Cindy Bowens: [laughs]

Russ Brown: Classic fantasy is what people love, it’s what I read, it’s what I play. It just had to be fantasy.

The MMO Gamer: As a follow-up to that, because fantasy is the biggest market, and obviously a very popular genre inside and outside of the gaming industry, how do you begin to set yourself apart from the thousands of other swords and sorcery fantasy worlds already out there?

How do you differentiate your elves from everybody else’s elves?

Russ Brown: The very first thing is look. Make your look distinctive, create distinctive creatures, distinctive player races.

Secondly is lore, give the player a good story. We’re doing this whole thing of the lore of an invasion… we have a world that is being invaded by other Planes, it just sounds fun. Give the players something that’s fun, right?

But you do want some familiarity. I’ve made those games that were fantasy with all different races, and people hated them—well, for other reasons, too… [laughing]
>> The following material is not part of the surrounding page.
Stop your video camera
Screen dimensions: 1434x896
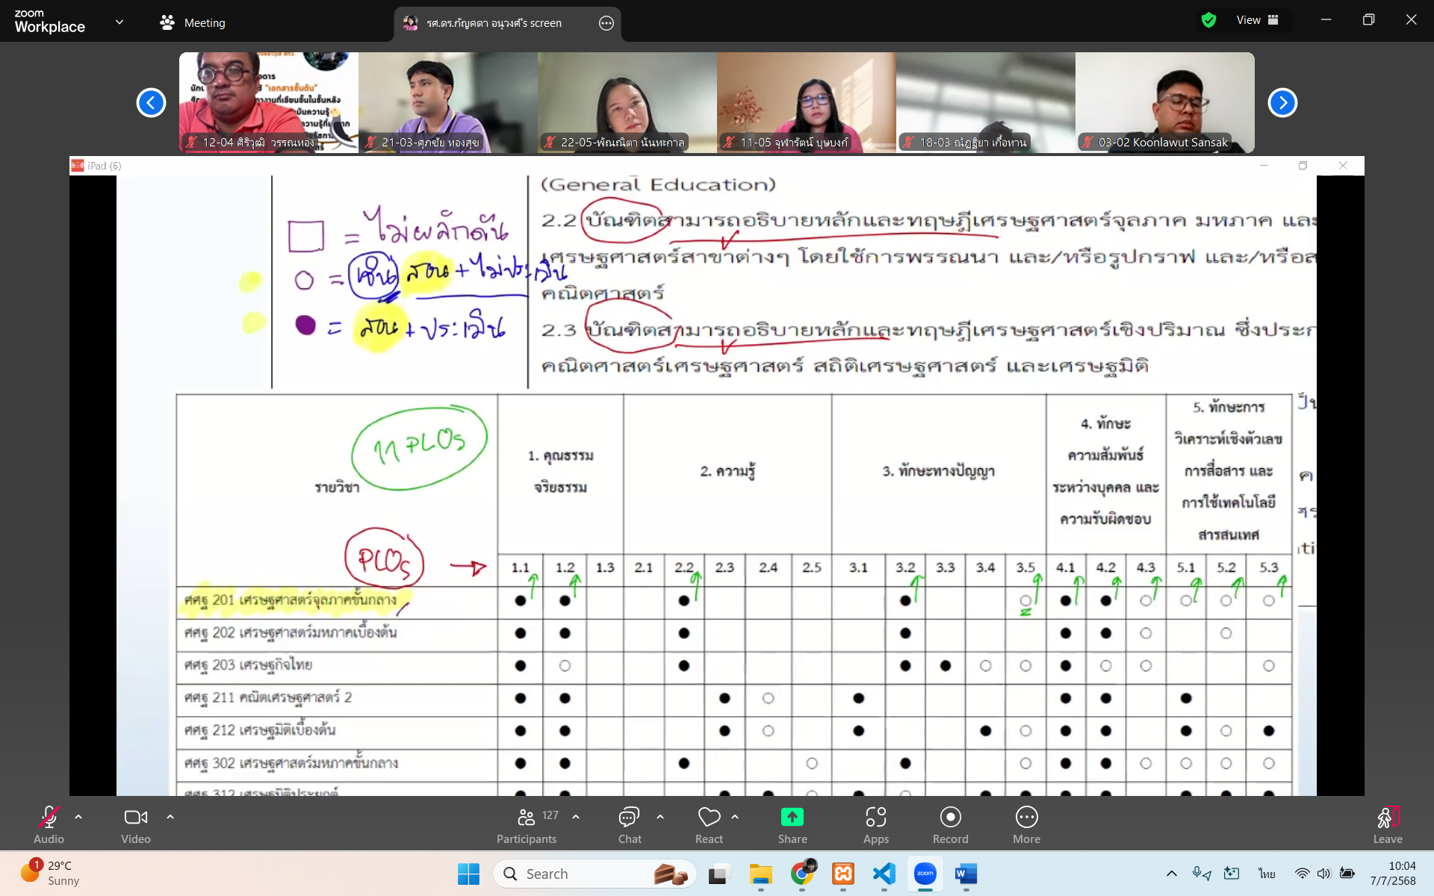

But people would say, “Hey, where’s my dwarves? Where’s my elves?” You just have to give people dwarves and elves, it’s a part of fantasy.

The MMO Gamer: Cindy, we were having a chat before the interview, and you said that when Trion hired you they basically said, “Build us a community. Do whatever you need to do.”

What did you tell them you need to do?

Cindy Bowens: I think the most important part of building a community is finding your leaders, and empowering them to help you. One person can’t stay on the forums 24 hours a day, 7 days a week.

It’s really important to spread out your community, and find people that are really supporting you, and really strongly—if not necessarily always positively. Some of my best community leaders have not been fanboys.

It takes people who have the respect of the community to keep things going in a good direction.

That’s basically what I’ve been working on, now: Getting to know my community, getting help to my leaders, getting them what they need. Helping fansites… I love working with fansites! We’ve already got one really good fansite called Telara Central that’s been up and running for about a year.

I’ve been in contact with a number of other people who are interested in starting other types of fansites, we have a Wikipedia already…

So I’ll be spending a lot of time these next few months working with them, and helping them get going.

I don’t necessarily believe that everyone has to live on our site constantly, because they’re not going to. People start their own communities at different sites. So I want to network, and be a part of that.